◆ YOUR ASSIGNMENT: The whole listing is to be retyped exactly as it appears.

START DATA EXTRACTS

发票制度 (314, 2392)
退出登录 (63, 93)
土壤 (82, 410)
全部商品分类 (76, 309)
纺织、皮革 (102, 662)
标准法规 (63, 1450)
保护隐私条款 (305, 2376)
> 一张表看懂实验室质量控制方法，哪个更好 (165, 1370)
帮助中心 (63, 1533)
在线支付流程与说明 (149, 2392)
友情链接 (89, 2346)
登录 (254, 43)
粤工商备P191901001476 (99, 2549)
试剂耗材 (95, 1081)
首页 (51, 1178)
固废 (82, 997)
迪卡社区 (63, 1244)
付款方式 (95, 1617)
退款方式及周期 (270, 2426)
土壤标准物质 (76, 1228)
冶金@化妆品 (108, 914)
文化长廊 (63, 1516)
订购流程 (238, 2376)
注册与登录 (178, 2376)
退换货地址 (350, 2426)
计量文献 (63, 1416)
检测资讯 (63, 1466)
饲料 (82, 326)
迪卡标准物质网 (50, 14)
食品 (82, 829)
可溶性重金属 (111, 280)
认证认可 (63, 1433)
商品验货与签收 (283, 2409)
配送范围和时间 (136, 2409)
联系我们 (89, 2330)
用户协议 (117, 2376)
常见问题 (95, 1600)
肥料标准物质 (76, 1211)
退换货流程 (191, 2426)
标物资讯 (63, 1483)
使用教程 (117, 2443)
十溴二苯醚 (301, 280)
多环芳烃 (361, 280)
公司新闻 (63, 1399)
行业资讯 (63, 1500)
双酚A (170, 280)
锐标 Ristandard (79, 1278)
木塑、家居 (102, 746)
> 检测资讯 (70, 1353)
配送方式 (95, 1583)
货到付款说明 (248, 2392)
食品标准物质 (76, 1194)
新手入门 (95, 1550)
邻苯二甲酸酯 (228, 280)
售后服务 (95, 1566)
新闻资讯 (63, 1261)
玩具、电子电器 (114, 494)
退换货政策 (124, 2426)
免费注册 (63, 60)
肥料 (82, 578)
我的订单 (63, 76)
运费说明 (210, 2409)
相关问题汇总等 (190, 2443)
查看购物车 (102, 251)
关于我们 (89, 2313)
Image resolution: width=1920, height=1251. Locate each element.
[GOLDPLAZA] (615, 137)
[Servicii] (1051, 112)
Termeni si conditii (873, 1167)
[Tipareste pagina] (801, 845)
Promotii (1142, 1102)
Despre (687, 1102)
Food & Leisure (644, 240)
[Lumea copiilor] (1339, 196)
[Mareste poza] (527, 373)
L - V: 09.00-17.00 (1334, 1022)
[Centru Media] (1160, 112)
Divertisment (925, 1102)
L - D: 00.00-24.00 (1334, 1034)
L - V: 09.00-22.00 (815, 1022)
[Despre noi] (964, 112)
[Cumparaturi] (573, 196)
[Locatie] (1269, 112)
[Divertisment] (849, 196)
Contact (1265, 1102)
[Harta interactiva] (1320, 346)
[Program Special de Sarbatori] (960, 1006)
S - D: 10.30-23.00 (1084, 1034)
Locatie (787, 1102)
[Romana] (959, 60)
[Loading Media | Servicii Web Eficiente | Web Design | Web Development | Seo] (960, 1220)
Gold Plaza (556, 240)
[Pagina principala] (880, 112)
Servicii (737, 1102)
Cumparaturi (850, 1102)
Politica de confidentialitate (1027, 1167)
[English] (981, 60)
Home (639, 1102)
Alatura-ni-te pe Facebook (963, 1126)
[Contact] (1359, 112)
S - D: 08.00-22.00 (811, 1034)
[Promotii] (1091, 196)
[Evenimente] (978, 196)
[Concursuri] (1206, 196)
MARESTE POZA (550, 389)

END DATA EXTRACTS

◆ WRITTEN REPLY:
发票制度 (314, 2392)
退出登录 (63, 93)
土壤 (82, 410)
全部商品分类 (76, 309)
纺织、皮革 (102, 662)
标准法规 (63, 1450)
保护隐私条款 (305, 2376)
> 一张表看懂实验室质量控制方法，哪个更好 (165, 1370)
帮助中心 (63, 1533)
在线支付流程与说明 (149, 2392)
友情链接 (89, 2346)
登录 (254, 43)
粤工商备P191901001476 (99, 2549)
试剂耗材 (95, 1081)
首页 (51, 1178)
固废 (82, 997)
迪卡社区 (63, 1244)
付款方式 (95, 1617)
退款方式及周期 (270, 2426)
土壤标准物质 (76, 1228)
冶金@化妆品 (108, 914)
文化长廊 (63, 1516)
订购流程 (238, 2376)
注册与登录 (178, 2376)
退换货地址 (350, 2426)
计量文献 (63, 1416)
检测资讯 (63, 1466)
饲料 (82, 326)
迪卡标准物质网 (50, 14)
食品 (82, 829)
可溶性重金属 (111, 280)
认证认可 (63, 1433)
商品验货与签收 (283, 2409)
配送范围和时间 (136, 2409)
联系我们 (89, 2330)
用户协议 (117, 2376)
常见问题 (95, 1600)
肥料标准物质 (76, 1211)
退换货流程 (191, 2426)
标物资讯 (63, 1483)
使用教程 (117, 2443)
十溴二苯醚 (301, 280)
多环芳烃 (361, 280)
公司新闻 (63, 1399)
行业资讯 (63, 1500)
双酚A (170, 280)
锐标 Ristandard (79, 1278)
木塑、家居 (102, 746)
> 检测资讯 (70, 1353)
配送方式 (95, 1583)
货到付款说明 (248, 2392)
食品标准物质 (76, 1194)
新手入门 (95, 1550)
邻苯二甲酸酯 (228, 280)
售后服务 (95, 1566)
新闻资讯 (63, 1261)
玩具、电子电器 (114, 494)
退换货政策 (124, 2426)
免费注册 (63, 60)
肥料 (82, 578)
我的订单 (63, 76)
运费说明 (210, 2409)
相关问题汇总等 (190, 2443)
查看购物车 (102, 251)
关于我们 (89, 2313)
Image resolution: width=1920, height=1251. Locate each element.
[GOLDPLAZA] (615, 137)
[Servicii] (1051, 112)
Termeni si conditii (873, 1167)
[Tipareste pagina] (801, 845)
Promotii (1142, 1102)
Despre (687, 1102)
Food & Leisure (644, 240)
[Lumea copiilor] (1339, 196)
[Mareste poza] (527, 373)
L - V: 09.00-17.00 (1334, 1022)
[Centru Media] (1160, 112)
Divertisment (925, 1102)
L - D: 00.00-24.00 (1334, 1034)
L - V: 09.00-22.00 (815, 1022)
[Despre noi] (964, 112)
[Cumparaturi] (573, 196)
[Locatie] (1269, 112)
[Divertisment] (849, 196)
Contact (1265, 1102)
[Harta interactiva] (1320, 346)
[Program Special de Sarbatori] (960, 1006)
S - D: 10.30-23.00 (1084, 1034)
Locatie (787, 1102)
[Romana] (959, 60)
[Loading Media | Servicii Web Eficiente | Web Design | Web Development | Seo] (960, 1220)
Gold Plaza (556, 240)
[Pagina principala] (880, 112)
Servicii (737, 1102)
Cumparaturi (850, 1102)
Politica de confidentialitate (1027, 1167)
[English] (981, 60)
Home (639, 1102)
Alatura-ni-te pe Facebook (963, 1126)
[Contact] (1359, 112)
S - D: 08.00-22.00 (811, 1034)
[Promotii] (1091, 196)
[Evenimente] (978, 196)
[Concursuri] (1206, 196)
MARESTE POZA (550, 389)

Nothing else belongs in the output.